With six of the nine planetary boundaries already breached, nature risk is financial risk.
Elizabeth Mrema, TNFD co-chair and deputy executive director of UNEP
In addition to the final recommendations, TNFD released a discussion paper on sector disclosure metrics for public consultation until 29 February 2024. The taskforce is also preparing a guidance document for sectors that have been identified to have significant dependencies and impacts on nature. This will be released before the COP28 summit in December this year.
In the discussion paper, TNFD recommended organisations in sectors not yet covered, like coal, healthcare providers and air transportation, to seek guidance from organisations like GRI and the Sustainability Accounting Standards Board (SASB) as well as adopt industry best practices.
The TNFD framework has been welcomed by major standards bodies and market participants. 15 consultation groups in 12 countries and three regions, including regional grouping Asean, have been established to mobilise market participation through capacity-building on nature-related reporting.
Eelco Van Der Enden, GRI’s chief executive, congratulated TNFD on the launch of its final recommendations, which are “to a high extent consistent with the GRI Standards, just as the GRI Biodiversity Standard is informed by the work of TNFD.”

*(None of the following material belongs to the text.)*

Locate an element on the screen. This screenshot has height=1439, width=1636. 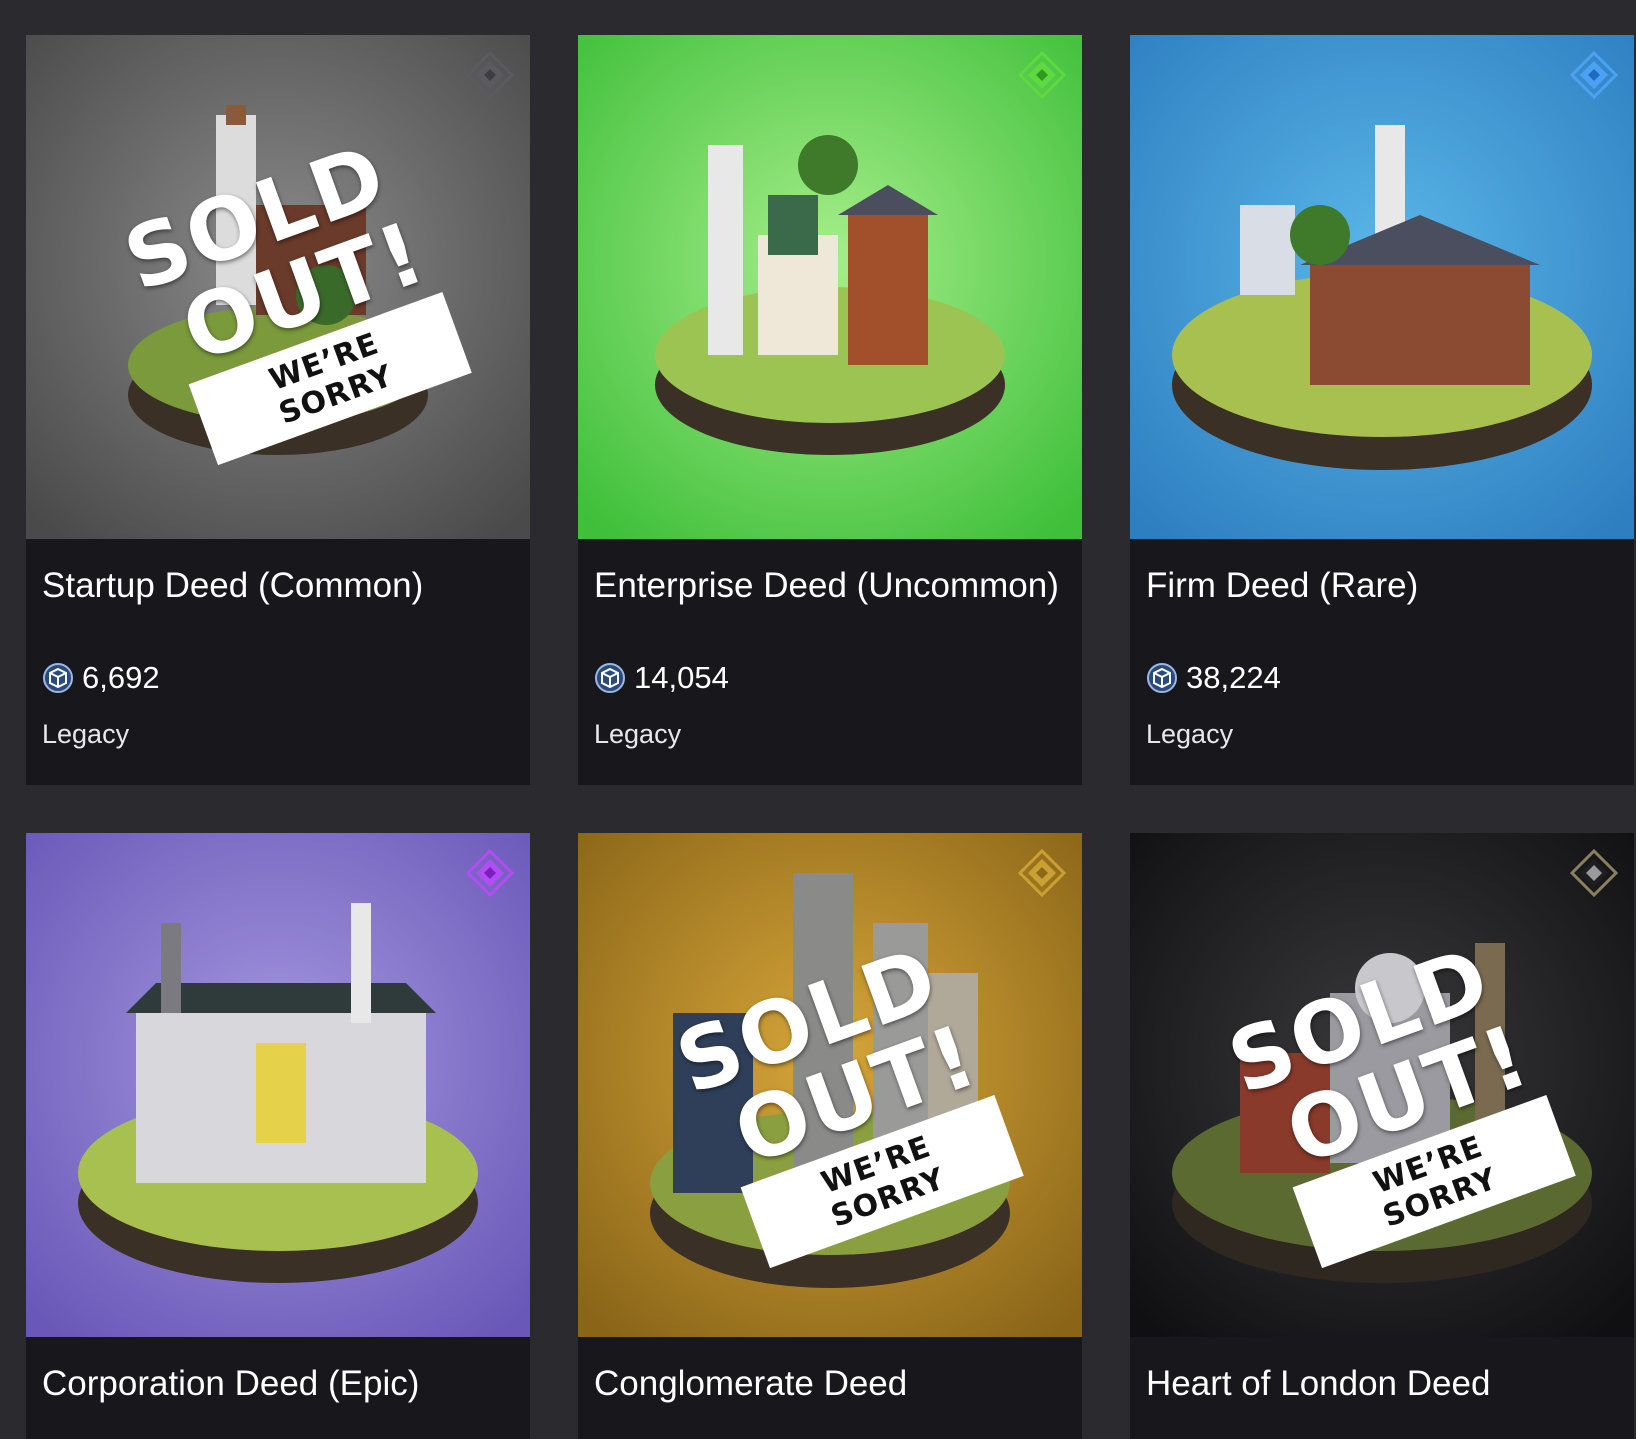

ISSB vice chair Sue Lloyd noted the “high-level of consistency within the finalised TNFD recommendations an the ISSB Standards, which both incorporate the architecture of the TCFD recommendations.”
Nicolette Bartlett, chief impact officer at carbon disclosure non-profit CDP, added that its current disclosure system includes forests and water, and many questions in its questionnaires align with metrics within the TNFD framework.
“The TNFD also covers key areas such as oceans, which CDP has committed to expanding to alongside all other environmental topics. The TNFD framework will enable CDP to further accelerate our incorporation of more environmental topics by providing a robust set of good practice indicators on areas such as oceans and land,” said Bartlett.
There are also criticisms from civil society of the new framework. In a pre-emptive response to the final version of the TNFD, the Rainforest Action Network (RAN) accused the taskforce of failing to address ongoing fears of greenwashing.
“Our experience of tracking TNFD is that not only will it be ineffective, but that its framework will allow companies to write reports that actually amplify and legitimise corporate greenwashing and misinformation,” said Shona Hawkes, an advisor at RAN, in a statement.
RAN found issue with the reputations of corporations that the taskforce members represent – including Bank of America, which it says is among the top five bankers of fossil fuels, Dow and Bayer, which continues to wrack up fines for environmental violations and BlackRock, which it pointed out has been kicked out of a UN Women partnership after mass outcry, given its social and environmental record.